* _GOAL OF THE EXERCISE_
Within the entries below, please return exactly the lines from the one with "Click the € 5,00 budget of capaldi 1" through the one with "Click the crop", leaving out any pictures.

* _EXTRACTED RECORDS_
************
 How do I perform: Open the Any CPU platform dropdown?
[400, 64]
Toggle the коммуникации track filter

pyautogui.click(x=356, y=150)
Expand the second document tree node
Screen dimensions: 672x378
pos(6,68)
************
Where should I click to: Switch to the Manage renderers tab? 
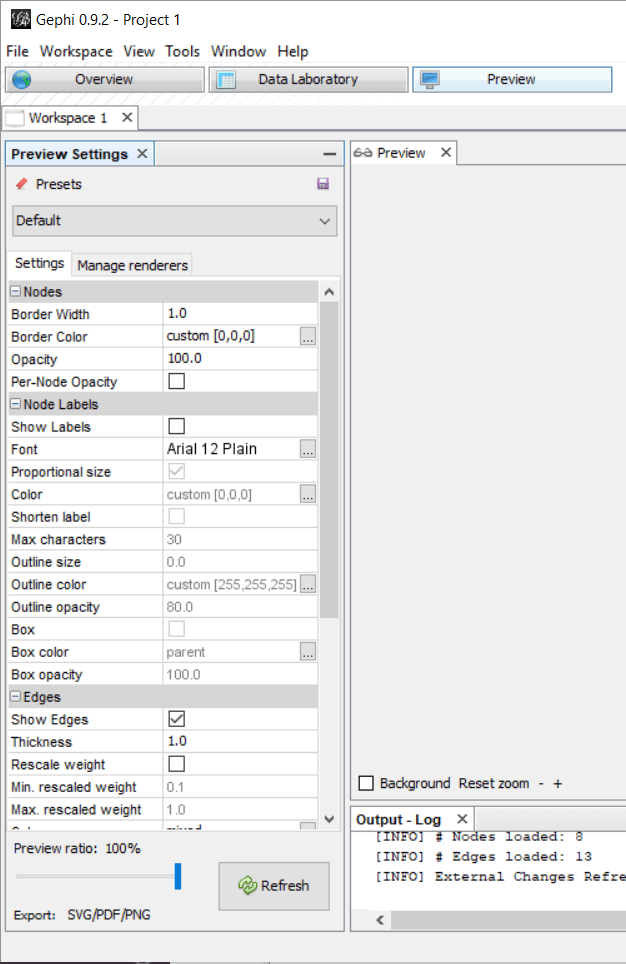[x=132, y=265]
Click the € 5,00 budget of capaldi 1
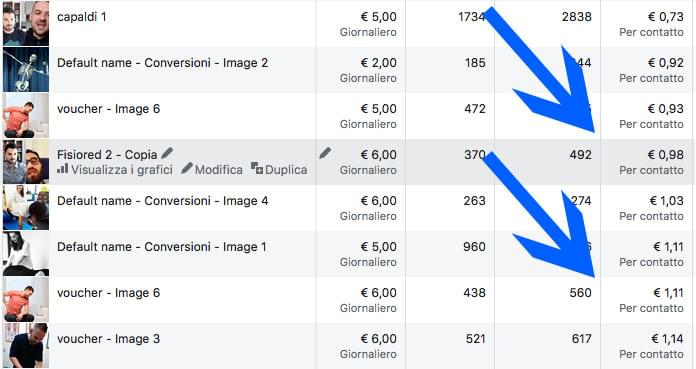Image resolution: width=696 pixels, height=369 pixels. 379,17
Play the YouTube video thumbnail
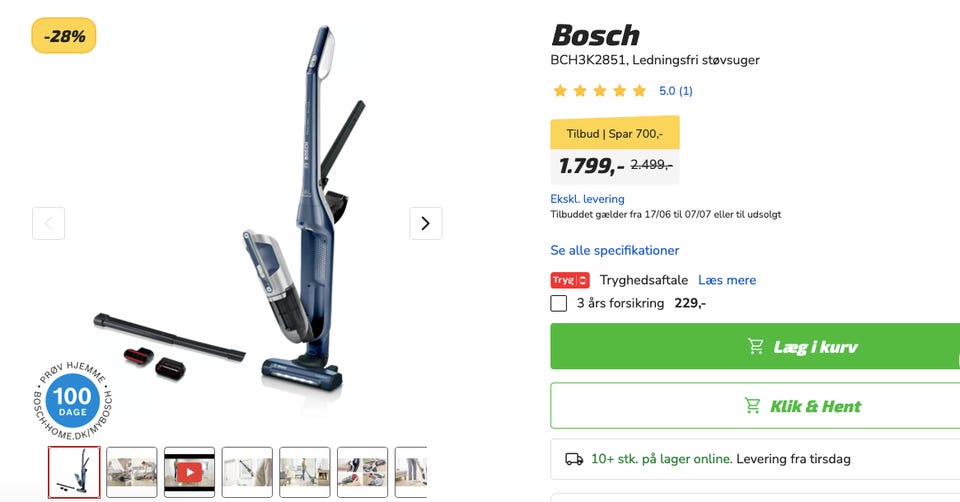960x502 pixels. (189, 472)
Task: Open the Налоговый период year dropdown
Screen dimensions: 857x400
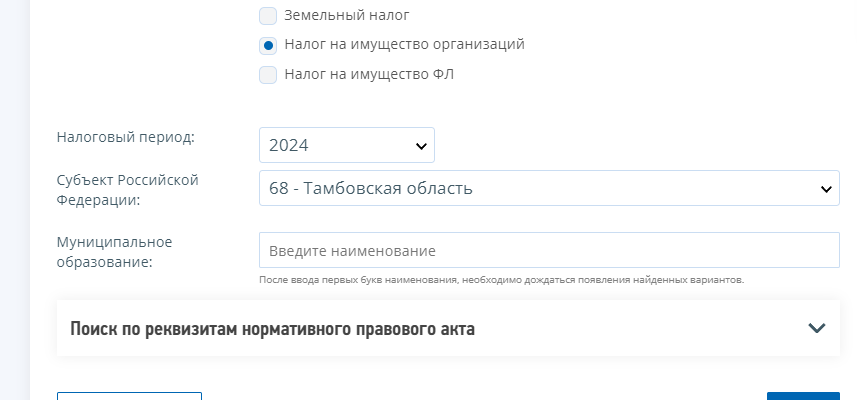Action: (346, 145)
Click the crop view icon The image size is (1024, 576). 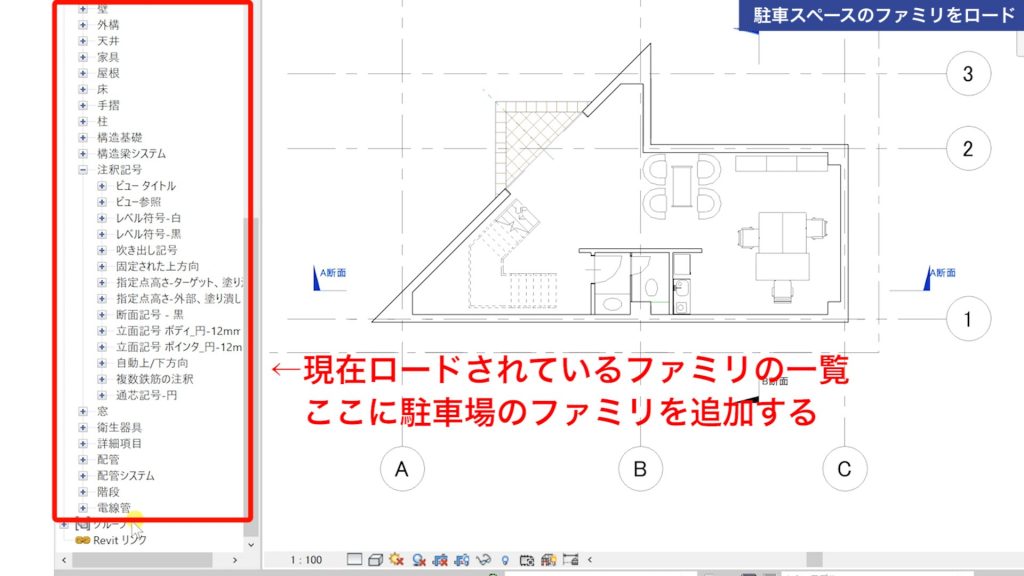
************
* _OUTPUT BELOW_
Click the € 5,00 budget of capaldi 1
Image resolution: width=696 pixels, height=369 pixels. 379,17
Play the YouTube video thumbnail
960x502 pixels. (189, 472)
Task: Open the Налоговый период year dropdown
Screen dimensions: 857x400
Action: (346, 145)
Click the crop view icon The image size is (1024, 576). 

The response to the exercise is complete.